ACTION ITEM:
Across the whole listing, find how many lines contain "computer", then write that number and nothing else.

RECORDS SUPPLIED:

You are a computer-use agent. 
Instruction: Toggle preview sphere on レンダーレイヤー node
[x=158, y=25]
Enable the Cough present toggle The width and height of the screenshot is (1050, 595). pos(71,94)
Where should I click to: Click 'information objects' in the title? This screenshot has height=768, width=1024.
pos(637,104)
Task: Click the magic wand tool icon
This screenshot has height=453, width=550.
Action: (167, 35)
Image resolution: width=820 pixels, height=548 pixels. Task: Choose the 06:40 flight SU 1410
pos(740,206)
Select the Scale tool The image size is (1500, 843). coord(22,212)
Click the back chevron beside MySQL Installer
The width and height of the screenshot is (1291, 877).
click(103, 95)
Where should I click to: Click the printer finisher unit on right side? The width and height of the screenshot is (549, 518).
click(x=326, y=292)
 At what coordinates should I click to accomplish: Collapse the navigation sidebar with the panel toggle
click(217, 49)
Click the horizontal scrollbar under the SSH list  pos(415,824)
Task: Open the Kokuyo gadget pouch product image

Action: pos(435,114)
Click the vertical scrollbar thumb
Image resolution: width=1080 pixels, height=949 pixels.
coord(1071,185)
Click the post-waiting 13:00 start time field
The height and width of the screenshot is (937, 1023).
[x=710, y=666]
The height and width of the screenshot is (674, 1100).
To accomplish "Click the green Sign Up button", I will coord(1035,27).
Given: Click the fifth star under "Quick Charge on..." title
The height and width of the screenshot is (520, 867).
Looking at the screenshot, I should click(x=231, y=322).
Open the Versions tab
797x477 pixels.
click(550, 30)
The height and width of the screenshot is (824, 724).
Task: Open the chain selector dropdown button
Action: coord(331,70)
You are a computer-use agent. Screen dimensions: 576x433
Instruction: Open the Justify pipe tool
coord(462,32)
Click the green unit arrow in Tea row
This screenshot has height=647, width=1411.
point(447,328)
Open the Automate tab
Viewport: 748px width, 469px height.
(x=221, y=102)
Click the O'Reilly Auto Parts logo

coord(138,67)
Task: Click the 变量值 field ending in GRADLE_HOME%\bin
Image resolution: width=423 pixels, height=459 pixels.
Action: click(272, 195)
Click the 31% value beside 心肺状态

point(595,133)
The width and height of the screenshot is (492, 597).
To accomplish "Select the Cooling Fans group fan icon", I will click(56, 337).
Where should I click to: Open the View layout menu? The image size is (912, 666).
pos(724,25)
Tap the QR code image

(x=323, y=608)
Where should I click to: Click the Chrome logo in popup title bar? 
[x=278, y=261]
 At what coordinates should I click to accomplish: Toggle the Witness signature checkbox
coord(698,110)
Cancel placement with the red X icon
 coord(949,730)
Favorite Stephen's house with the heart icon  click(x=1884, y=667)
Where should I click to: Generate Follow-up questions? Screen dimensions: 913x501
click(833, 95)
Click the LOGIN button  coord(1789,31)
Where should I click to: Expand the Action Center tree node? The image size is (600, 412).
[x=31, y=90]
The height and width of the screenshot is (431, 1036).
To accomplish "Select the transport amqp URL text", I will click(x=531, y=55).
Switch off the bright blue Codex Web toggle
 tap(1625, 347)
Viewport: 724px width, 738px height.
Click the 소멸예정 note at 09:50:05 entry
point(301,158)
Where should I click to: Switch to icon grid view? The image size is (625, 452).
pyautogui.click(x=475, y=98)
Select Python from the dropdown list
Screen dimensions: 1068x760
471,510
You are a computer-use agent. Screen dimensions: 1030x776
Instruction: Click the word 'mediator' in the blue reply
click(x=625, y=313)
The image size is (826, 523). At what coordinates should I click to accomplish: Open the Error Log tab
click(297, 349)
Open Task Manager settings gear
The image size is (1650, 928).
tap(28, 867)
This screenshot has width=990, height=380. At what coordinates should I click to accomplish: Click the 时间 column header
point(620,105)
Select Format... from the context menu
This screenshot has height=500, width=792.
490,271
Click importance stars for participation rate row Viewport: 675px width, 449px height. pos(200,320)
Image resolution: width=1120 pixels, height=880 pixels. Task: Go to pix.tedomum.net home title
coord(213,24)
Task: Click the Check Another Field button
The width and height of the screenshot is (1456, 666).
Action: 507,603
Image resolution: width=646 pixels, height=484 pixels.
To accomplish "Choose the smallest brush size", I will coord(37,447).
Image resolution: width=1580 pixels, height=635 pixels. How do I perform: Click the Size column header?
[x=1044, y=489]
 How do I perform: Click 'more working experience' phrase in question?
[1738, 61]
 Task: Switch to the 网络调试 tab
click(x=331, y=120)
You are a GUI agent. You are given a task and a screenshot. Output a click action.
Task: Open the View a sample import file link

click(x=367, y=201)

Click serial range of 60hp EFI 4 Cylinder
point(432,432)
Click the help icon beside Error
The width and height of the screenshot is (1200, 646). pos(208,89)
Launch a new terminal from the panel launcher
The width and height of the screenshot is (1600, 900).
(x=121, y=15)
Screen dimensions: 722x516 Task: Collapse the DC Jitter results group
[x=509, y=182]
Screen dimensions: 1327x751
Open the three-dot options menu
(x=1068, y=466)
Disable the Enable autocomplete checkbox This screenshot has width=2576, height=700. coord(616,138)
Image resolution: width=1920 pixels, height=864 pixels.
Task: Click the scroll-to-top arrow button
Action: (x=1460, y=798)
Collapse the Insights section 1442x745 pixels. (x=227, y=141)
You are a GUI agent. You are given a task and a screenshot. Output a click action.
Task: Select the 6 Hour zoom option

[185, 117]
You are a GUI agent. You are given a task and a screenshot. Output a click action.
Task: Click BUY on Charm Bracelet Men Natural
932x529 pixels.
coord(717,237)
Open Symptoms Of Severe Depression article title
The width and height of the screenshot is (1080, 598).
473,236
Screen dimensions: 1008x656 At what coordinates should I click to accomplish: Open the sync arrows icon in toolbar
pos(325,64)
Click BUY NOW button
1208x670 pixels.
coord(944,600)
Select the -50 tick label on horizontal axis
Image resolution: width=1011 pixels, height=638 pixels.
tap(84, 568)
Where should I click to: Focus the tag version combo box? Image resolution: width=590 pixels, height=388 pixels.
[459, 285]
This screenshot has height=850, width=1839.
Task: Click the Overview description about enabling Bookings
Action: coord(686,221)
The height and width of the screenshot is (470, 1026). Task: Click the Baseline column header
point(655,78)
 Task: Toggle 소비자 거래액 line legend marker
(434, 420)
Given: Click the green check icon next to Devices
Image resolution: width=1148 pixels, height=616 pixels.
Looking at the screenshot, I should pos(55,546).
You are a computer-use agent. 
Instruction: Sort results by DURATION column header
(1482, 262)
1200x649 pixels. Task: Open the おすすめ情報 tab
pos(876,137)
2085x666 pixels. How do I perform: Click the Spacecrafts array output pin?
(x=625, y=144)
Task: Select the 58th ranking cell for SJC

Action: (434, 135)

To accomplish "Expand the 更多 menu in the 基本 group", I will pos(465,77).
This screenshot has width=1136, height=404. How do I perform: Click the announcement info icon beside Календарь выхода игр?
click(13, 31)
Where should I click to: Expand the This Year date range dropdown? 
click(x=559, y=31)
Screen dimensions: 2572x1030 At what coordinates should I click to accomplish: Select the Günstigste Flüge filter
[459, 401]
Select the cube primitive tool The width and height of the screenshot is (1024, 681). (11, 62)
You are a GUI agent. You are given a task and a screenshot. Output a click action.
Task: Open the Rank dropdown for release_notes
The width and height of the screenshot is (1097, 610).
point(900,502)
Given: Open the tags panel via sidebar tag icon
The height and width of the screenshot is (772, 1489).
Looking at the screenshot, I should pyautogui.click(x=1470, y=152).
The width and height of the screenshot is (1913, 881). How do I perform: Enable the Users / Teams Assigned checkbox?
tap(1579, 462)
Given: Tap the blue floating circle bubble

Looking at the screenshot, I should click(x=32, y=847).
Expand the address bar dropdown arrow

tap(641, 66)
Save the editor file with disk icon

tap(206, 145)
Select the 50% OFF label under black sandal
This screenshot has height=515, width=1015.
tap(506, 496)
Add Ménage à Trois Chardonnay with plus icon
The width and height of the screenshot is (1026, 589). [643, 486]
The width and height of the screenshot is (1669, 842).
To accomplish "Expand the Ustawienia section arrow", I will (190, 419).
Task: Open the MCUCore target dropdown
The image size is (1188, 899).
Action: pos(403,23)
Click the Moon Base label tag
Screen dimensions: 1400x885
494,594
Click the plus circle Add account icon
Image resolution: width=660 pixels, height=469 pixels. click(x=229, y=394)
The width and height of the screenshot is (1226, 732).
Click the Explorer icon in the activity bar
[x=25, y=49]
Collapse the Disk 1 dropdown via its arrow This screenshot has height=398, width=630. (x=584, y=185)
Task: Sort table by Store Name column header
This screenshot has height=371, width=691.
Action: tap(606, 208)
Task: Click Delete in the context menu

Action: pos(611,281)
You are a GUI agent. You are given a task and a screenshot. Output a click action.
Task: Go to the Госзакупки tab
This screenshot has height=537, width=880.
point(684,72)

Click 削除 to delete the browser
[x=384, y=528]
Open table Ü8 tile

ANSWER TO THIS PROBLEM:
4